Analysis: US consistent against settlements — and against UN as appropriate venue

Every US president in the last five decades has characterized Israel’s settlement enterprise as a lamentable project damaging its long term prospects for peace.

US abstains from UN vote to end Israeli settlement building
NEW YORK – As she began explaining President Barack Obama’s decision to abstain from a vote on Friday at the Security Council condemning Israel for its settlement activity, US Ambassador to the UN Samantha Power opened with words from a former Republican president.
“The United States will not support the use of any additional land for the purpose of settlements during the transitional period,” she read, quoting president Ronald Reagan.
“Indeed, the immediate adoption of a settlement freeze by Israel, more than any other action, could create the confidence needed for wider participation in these talks. Further settlement activity is in no way necessary for the security of Israel and only diminishes the confidence of the Arabs that a final outcome can be freely and fairly negotiated.”
Power noted that every US president in the last five decades has characterized Israel’s settlement enterprise as a lamentable project damaging its long term prospects for peace. Yet most of those presidents also considered the UN an inappropriate venue for the airing of this policy and vetoed most resolutions on Israel throughout their presidencies.
Amnesty International, which supported Obama’s move, noted in their statement lauding the vote that it was “the first time in almost four decades that such a resolution has been passed.”
Indeed, US affirmative votes or abstentions in recent years have not been on the issue of settlements.
In 1967, after Israel won the war with neighboring Arab states and secured the West Bank, the Golan Heights east Jerusalem, the Gaza Strip and the Sinai, president Lyndon B.

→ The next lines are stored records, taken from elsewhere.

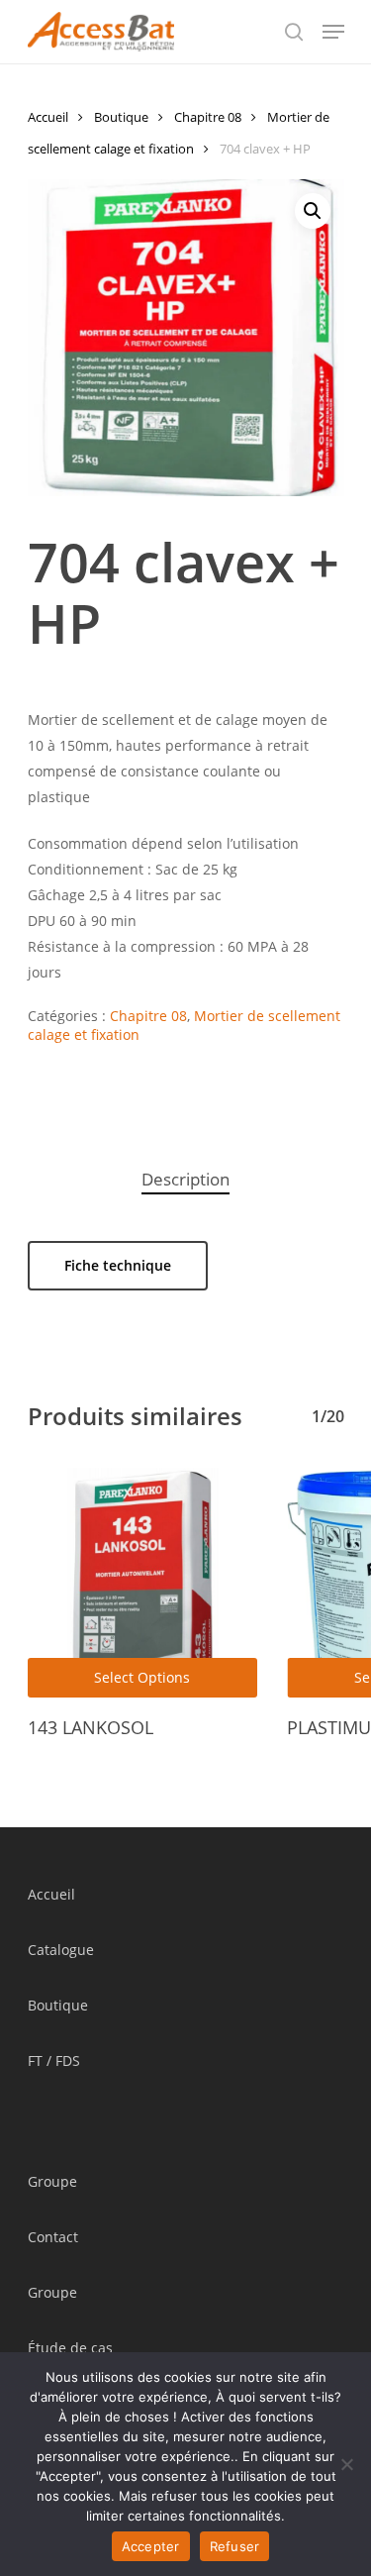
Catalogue (61, 1949)
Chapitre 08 (207, 117)
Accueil (48, 117)
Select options (142, 1677)
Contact (53, 2236)
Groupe (52, 2181)
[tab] (186, 1180)
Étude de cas (70, 2347)
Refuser (235, 2546)
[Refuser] (346, 2464)
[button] (312, 211)
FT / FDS (54, 2060)
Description (185, 1179)
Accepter (151, 2546)
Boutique (121, 117)
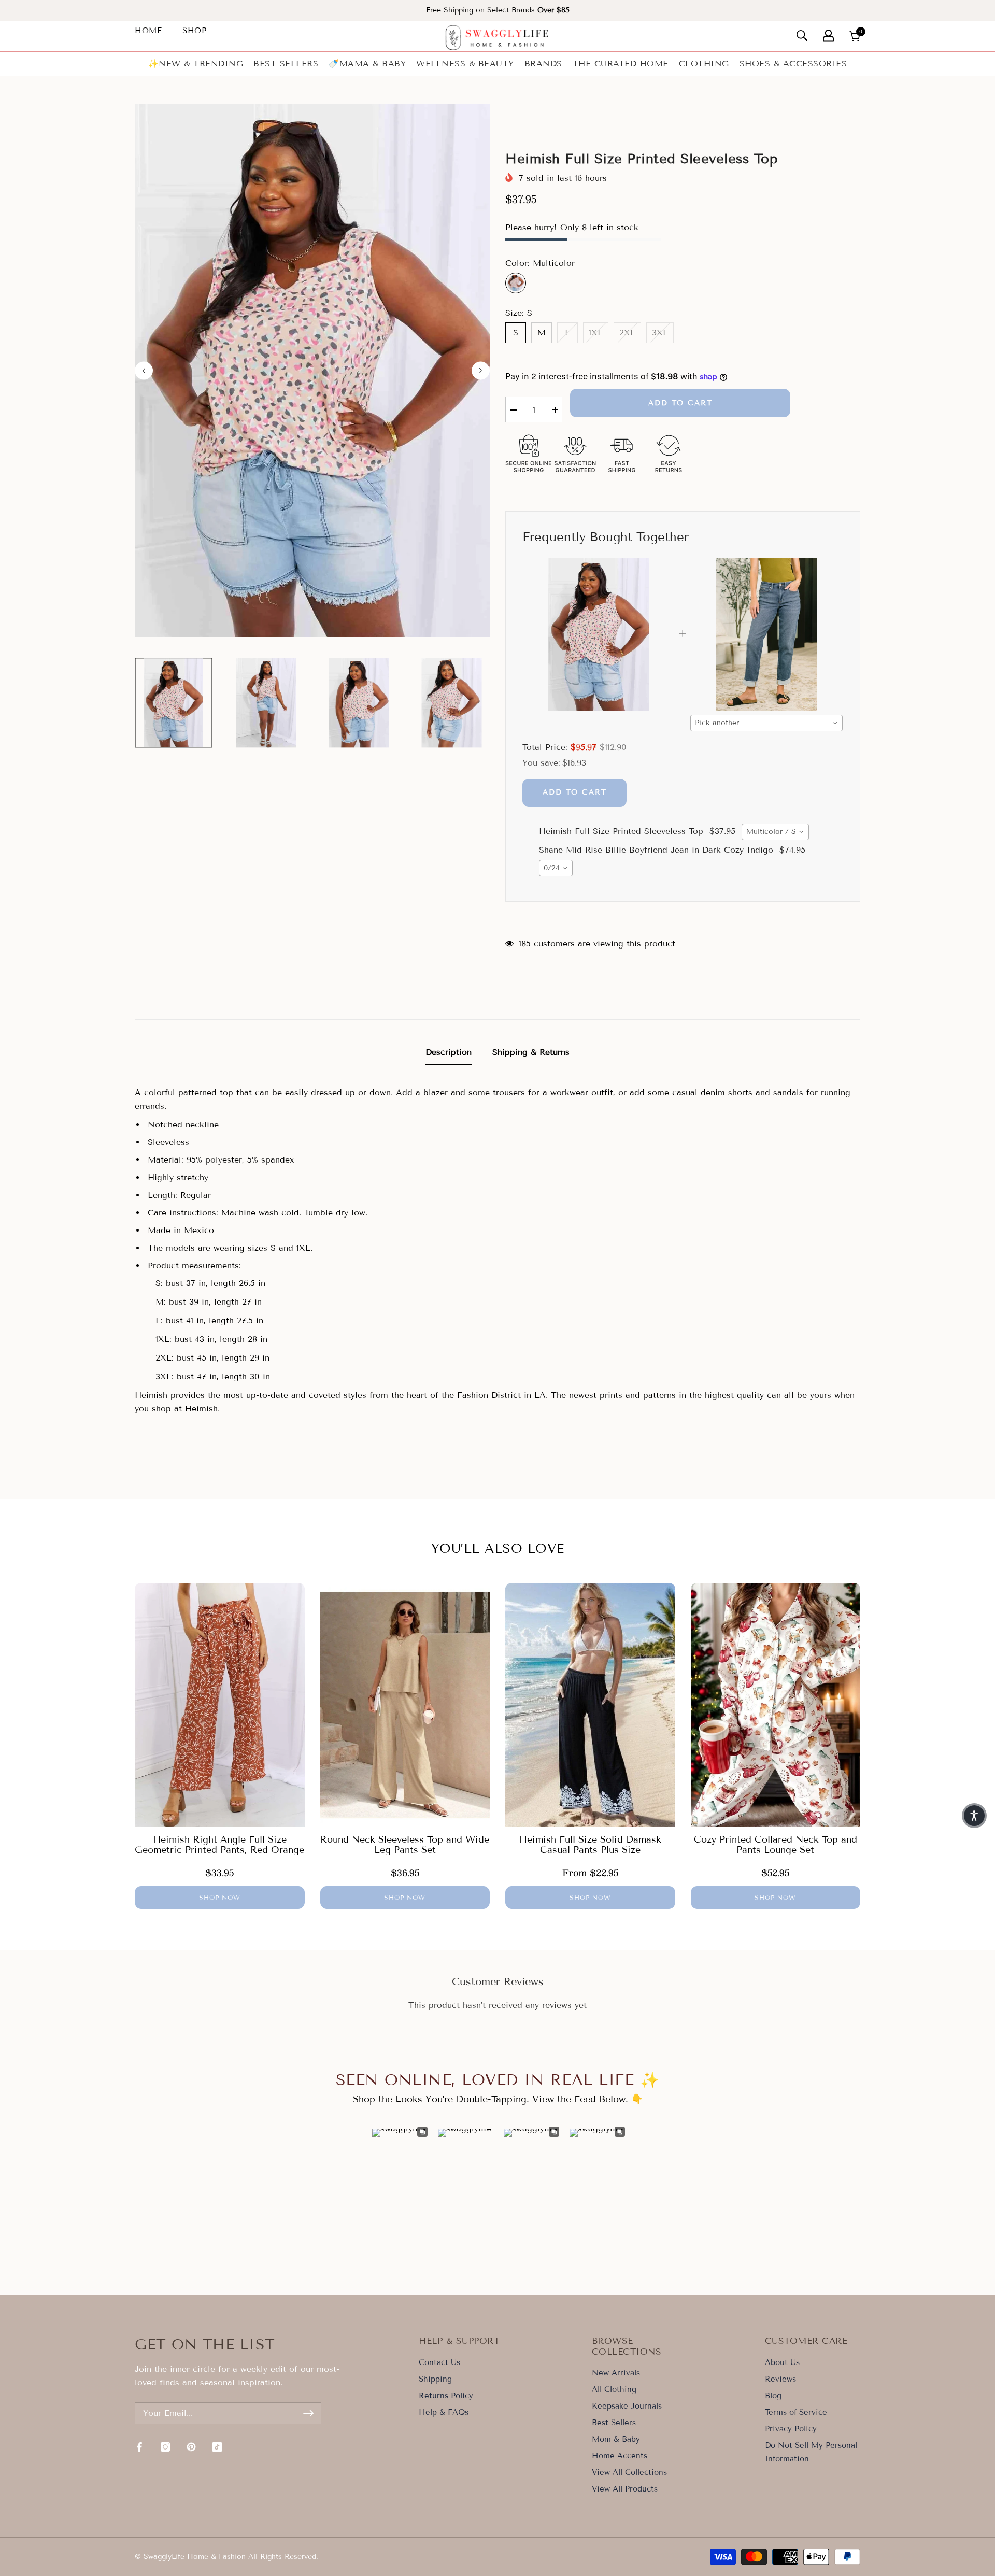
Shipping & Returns (531, 1052)
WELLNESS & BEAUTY (465, 63)
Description (448, 1052)
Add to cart (680, 403)
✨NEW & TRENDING (196, 63)
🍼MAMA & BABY (367, 63)
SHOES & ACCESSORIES (793, 63)
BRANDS (543, 63)
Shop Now (219, 1897)
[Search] (802, 35)
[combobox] (766, 723)
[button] (974, 1815)
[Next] (481, 370)
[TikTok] (217, 2447)
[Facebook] (139, 2447)
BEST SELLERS (285, 63)
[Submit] (308, 2413)
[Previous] (144, 370)
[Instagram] (165, 2447)
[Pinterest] (191, 2447)
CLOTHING (704, 63)
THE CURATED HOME (621, 63)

Johnson immediately pushed a “land-for-peace” policy that would have respected the “territorial integrity” of all states involved in the conflict. Supporting a UN resolution seen at the time as a more palatable option to Israel than alternative drafts supported by the Soviet Union, Johnson supported a motion, Resolution 242, which called for Israel’s withdrawal from occupied territories in exchange for the “termination of all claims or states of belligerency and respect for and acknowledgment of the sovereignty, territorial integrity and political independence of every state in the area and their right to live in peace within secure and recognized boundaries free from threats or acts of force.”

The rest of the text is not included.